Advanced bodybuilders tend to like the programs less than advanced beginners and intermediates. They’re already doing a lot of the basic, multijoint movements, along with all the other isolation movements. Those guys, I think, are advanced bodybuilders because they like that super-high volume of exercise.

To answer your question more directly, I think the programs in my books are the “best” for guys who ...

1. Haven’t tried them before
2. Are willing to follow a program designed by someone who knows what he’s doing
3. Want to get as much work accomplished as possible in a finite time frame
4. Care about their muscles’ performance as well as their appearance
5. Aren’t taking steroids

Posted by LouSchuler at 06:38 AM

 


 

October 26, 2004

Slender Forearms

I've been following your routines for a little while now, but my forearms remain tiny. I have small joints compared to most guys, so maybe that's why. What can I do to build forearm strength and size?

You can’t change your joint size, but you can work with it.

If you look at pictures of old-time bodybuilders, you see guys with different structures who managed to build great-looking physiques whether they were naturally thick-boned or had smaller frames.

With the advent of massive drug use, though, all the physiques kind of look the same now, and some have observed that the smaller-framed guys actually have an advantage, since their muscles rise more dramatically off their relatively slender joints.

Meanwhile, in natural bodybuilding, thicker-framed guys have an advantage (I’ve been told; I don’t claim to follow it) because they’re able to put on more mass.

I guess that’s a long way of saying, work with what you have.

I have naturally skinny limbs, and I’ve found that nothing adds thickness like the heavy, basic movements: deadlifts, chinups, rows. They all incorporate grip strength, and even though movement in the wrist and elbow joints is slight, the forearm muscles still have to work hard to hold those heavy weights.

I’ve never had much luck with isolation movements -- the wrist curls and extensions, the reverse-grip biceps curls. They just seemed to add to the length of my workouts without really adding anything to the size of my forearms.

But if you were to add one isolation movement to your routine, I’d recommend hammer curls. Here’s why:

When you put your palms in a neutral position -- facing your thighs -- you’ve set the two bones of your forearms (radius and ulna) into their strongest position, biomechanically. To flex your elbow in that position, you employ two of your thickest, strongest arm muscles: the brachialis (which lies beneath your biceps, against the humerus) and the brachioradialis (your biggest forearm muscle, which crosses your elbow joint).

How does that increase the thickness of your wrists?

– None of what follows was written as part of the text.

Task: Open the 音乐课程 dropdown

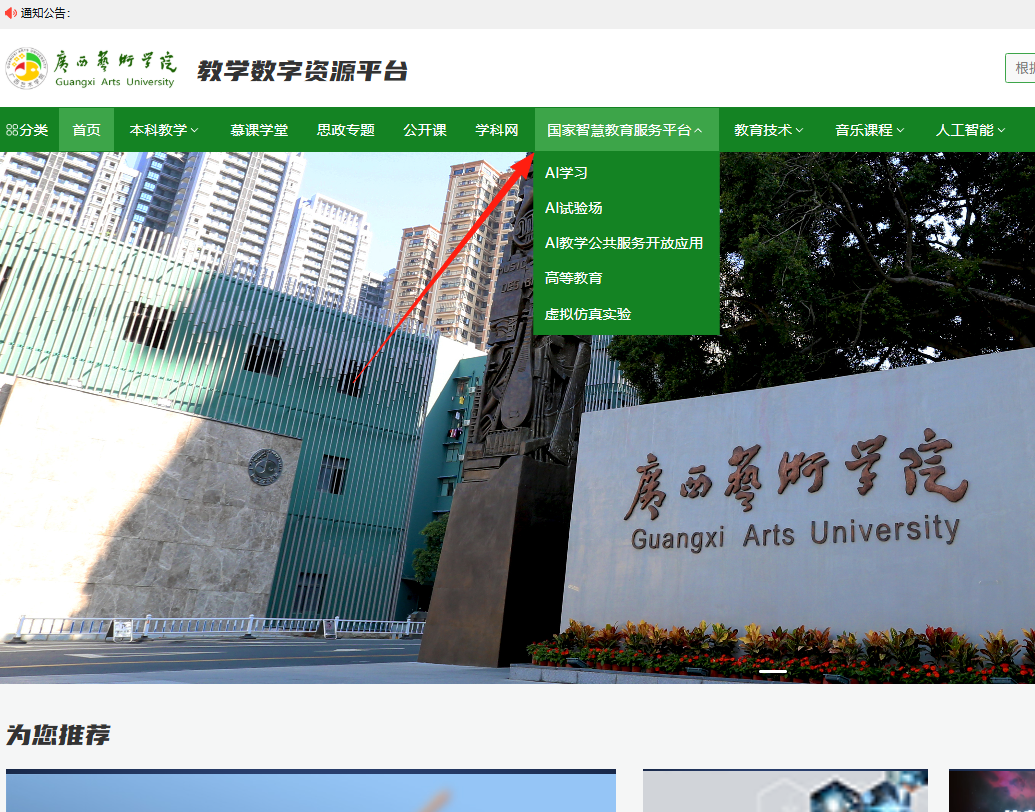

Down at the lower part of your wrist, it’s all bone and connective tissue. If you want to thicken that up, you have to use heavy weights over a long period of time. Hammer curls, used judiciously for low to medium reps (6-8 per set, say) with relatively heavy weights will help that along.

But the core of your program should still be the basic, heavy lifts.

Posted by LouSchuler at 07:33 AM

 


 

July 02, 2004

Core Endurance

I am currently doing a workout that involves side plank and face-down plank exercises for core endurance. Are there any other exercises that can serve as alternatives and build core endurance?
—MH

MH, you asked about core endurance, not strength. So the answer about hanging leg raises isn't really applicable. Given how you phrased the question, I suspect you already know about the research showing that endurance, rather than strength or flexibility, is the key to lower-back health.

One solution is to rotate from front to side planks, from planks to pushup holds, and from pushup holds to bird dogs (lift opposite leg and arm). That makes it more challenging, adding balance and strength components to the endurance you're building.

Another is to build in lower-back challenges to regular exercises.

For example, a lot of bodybuilders do the one-arm bent-over dumbbell row. But if you do that standing up, with the nonworking arm behind your back, now you've introduced a core-endurance component to an upper-back muscle-builder.
(BTW, I just learned that exercise from Alwyn Cosgrove. It's in our book, The New Rules of Lifting, out in January.)